Kaur et al. [77] utilized agricultural residues such as Syzygium cumini leaves powder (SCLP) and Populus deltoides leaves powder (PDLP) for the biosorption removal of Cr(VI), Ni(II) and Cu(II) from water media. The influences of adsorbent dose, pH, initial ion concentration and contact time were studied. The study discovered that the elimination efficiency of Cr(VI), Ni(II) and Cu(II) onto SCLP and PDLP declined with increasing initial ion concentration at a pH of 2.0, 6.0 and 4.0 for Cr(VI), Ni(II) and Cu(II), respectively. Also, increasing biosorbent dose resulted in a decrease of the amount of Cr(VI) adsorbed on the biosorbent but with an upsurge in the percent removal. The equilibrium results were best fitted to the Langmuir isotherm and pseudo-second-order models. The thermodynamic parameters described the biosorption process as being endothermic and spontaneous.

Gandhi et al. [78] investigated Cr(VI) removal onto inexpensive adsorbents. The batch mode tests conducted proved that the biosorbents can adsorb Cr(VI). For all the ten biosorbents tested, Multhani mitti and Mango bark dust were found to be potent in removing Cr(VI). The study showed that the decontamination of Cr(VI) by the biosorbents increases with increasing contact time and biosorbent dose.

Photocatalytic reduction of hexavalent chromium, Cr(VI) in aqueous solutions with zinc oxide nanoparticles and hydrogen peroxide was investigated by Assadi et al. [79]. The effect of pH, catalyst dose, Cr(VI) initial concentration and hydrogen peroxide concentration on photocatalytic reduction of Cr(VI) was investigated. The study reveals that the adsorption of Cr(VI) was more promising in acidic solutions. More so, the process of photoreduction of Cr(VI) approximately followed first-order kinetics.

Idris, [80] conducted a study to eliminate Cr(VI) and Ni(II) from the effluent of a dye by groundnut shell. The study showed that at 120.0 and 150.0 min of contact time, optimal Cr(VI) and Ni(II) elimination were achieved. The kinetic results were best fitted to the pseudo-second-order kinetic model.

Mahajan and Sud, [81] examined Dalbergia sissoo pods in different ways as a low-priced biosorbent for Cr(VI) depollution from synthetic wastewater using batch experiments. It was found that Dalbergia sissoo pods could eliminate Cr(VI) from artificial polluted water and the uptake efficiency exhibited dependence on the initial pH of the solution, nature of adsorbent, adsorbent load and initial metal ion concentration. At the pH of 2.0, the maximum Cr(VI) elimination was achieved.
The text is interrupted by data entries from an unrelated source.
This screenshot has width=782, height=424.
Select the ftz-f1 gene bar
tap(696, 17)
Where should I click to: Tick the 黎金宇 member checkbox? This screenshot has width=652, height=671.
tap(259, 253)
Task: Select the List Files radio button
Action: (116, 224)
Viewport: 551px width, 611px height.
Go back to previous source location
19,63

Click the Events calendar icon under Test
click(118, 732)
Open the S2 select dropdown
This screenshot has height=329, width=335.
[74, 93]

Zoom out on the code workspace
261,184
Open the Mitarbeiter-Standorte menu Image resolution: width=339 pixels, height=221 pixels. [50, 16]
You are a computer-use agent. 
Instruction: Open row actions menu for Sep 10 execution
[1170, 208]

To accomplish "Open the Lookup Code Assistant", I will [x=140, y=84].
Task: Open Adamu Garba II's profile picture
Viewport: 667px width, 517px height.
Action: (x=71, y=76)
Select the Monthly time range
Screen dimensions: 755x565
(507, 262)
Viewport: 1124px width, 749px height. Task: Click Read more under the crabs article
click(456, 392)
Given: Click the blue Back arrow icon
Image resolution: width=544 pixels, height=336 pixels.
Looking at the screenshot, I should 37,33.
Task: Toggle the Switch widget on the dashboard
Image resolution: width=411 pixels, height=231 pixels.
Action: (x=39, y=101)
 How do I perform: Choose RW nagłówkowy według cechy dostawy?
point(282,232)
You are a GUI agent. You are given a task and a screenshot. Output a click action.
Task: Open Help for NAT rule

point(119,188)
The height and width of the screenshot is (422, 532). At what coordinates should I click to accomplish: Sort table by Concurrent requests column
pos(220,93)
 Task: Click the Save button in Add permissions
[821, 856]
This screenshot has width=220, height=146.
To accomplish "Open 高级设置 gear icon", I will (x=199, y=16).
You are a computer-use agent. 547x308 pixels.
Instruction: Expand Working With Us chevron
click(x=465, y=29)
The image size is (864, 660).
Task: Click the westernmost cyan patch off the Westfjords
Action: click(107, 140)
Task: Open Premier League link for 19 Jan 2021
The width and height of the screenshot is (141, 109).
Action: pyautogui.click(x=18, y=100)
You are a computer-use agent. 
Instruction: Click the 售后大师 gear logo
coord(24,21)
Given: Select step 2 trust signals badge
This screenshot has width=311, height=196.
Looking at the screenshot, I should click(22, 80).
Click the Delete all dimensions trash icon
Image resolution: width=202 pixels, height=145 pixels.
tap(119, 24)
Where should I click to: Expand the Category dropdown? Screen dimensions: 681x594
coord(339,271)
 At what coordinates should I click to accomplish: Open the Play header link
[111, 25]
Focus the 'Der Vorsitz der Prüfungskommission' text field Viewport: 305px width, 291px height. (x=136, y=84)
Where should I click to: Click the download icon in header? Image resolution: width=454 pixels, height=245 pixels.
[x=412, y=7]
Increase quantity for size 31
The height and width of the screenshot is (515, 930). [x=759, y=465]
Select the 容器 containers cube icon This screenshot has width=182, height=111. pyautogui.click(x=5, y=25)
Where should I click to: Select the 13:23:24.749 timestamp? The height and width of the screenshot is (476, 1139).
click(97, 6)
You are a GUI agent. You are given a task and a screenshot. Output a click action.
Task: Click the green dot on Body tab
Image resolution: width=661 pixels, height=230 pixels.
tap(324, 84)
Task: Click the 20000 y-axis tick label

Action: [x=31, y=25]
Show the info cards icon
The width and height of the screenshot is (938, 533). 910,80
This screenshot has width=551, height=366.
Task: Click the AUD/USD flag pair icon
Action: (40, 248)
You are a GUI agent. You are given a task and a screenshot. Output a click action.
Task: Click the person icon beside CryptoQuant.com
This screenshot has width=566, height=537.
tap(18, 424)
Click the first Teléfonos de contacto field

The Langmuir and Freundlich isotherm models showed a correlation to the isotherm data with good coefficients of determination while the best correlated kinetic model was pseudo-second-order.

Saritha and Dash, [82] examined Cr(VI) removal using groundnut shells by batch adsorption experiment and concluded that the groundnut shells have a moderate potential and a substantial biosorption ability for removing Cr(VI) from effluent. The uptake ability of the biomaterial for removing Cr(VI) was found as 5.3 mg/g. Furthermore, the percent removal of Cr(VI) showed dependence on time, pH, biosorbent load and initial Cr(VI) concentration. Hence, at an initial 50.0 mg/L Cr(VI) concentration, the maximum adsorbent loading for maximum removal was 0.5 g/L. About 70.2% elimination of Cr(VI) was attained at 50.0 min and 50.0 mg/L. However, it was observed that the removal efficiency declined to 30.8% when Cr(VI) initial concentration was raised to 70.0 mg/L.

Attia et al. [83] produced a chemically activated carbon from olive stones to remove Cr(VI) from aqueous media at an initial Cr(VI) concentration range of 4.0–50.0 mg/L. The impacts of pH, contact time, initial Cr(VI) concentration and dosage on the removal efficiency of Cr(VI) were performed. At a pH of 1.5, the maximum removal efficiency Cr(VI) was reached. The equilibrium data showed a correlation with the Langmuir and pseudo-first-order models.

The biosorption removal of Cr(VI) and Zn(II) from aquatic media onto the skin of orange peel (Citrus sinensis) was probed by Ekpete et al. [84]. The biosorption factors that were examined include contact time, initial ions concentration, adsorbent dose, temperature and pH. The study discovered that the white inner skin of the orange eliminates more of Cr(VI) than that of Zn(II) ions in all the batch experiments. At a temperature of 30.0 °C and pH of 3.0, maximum depollution of Cr(VI) and Zn(II) ions took place. The Langmuir isotherm showed good representation with the equilibrium data with maximum sorption capacities of 8.1 mg/g and 1.1 mg/g for Cr(VI) and Zn(II) ions respectively.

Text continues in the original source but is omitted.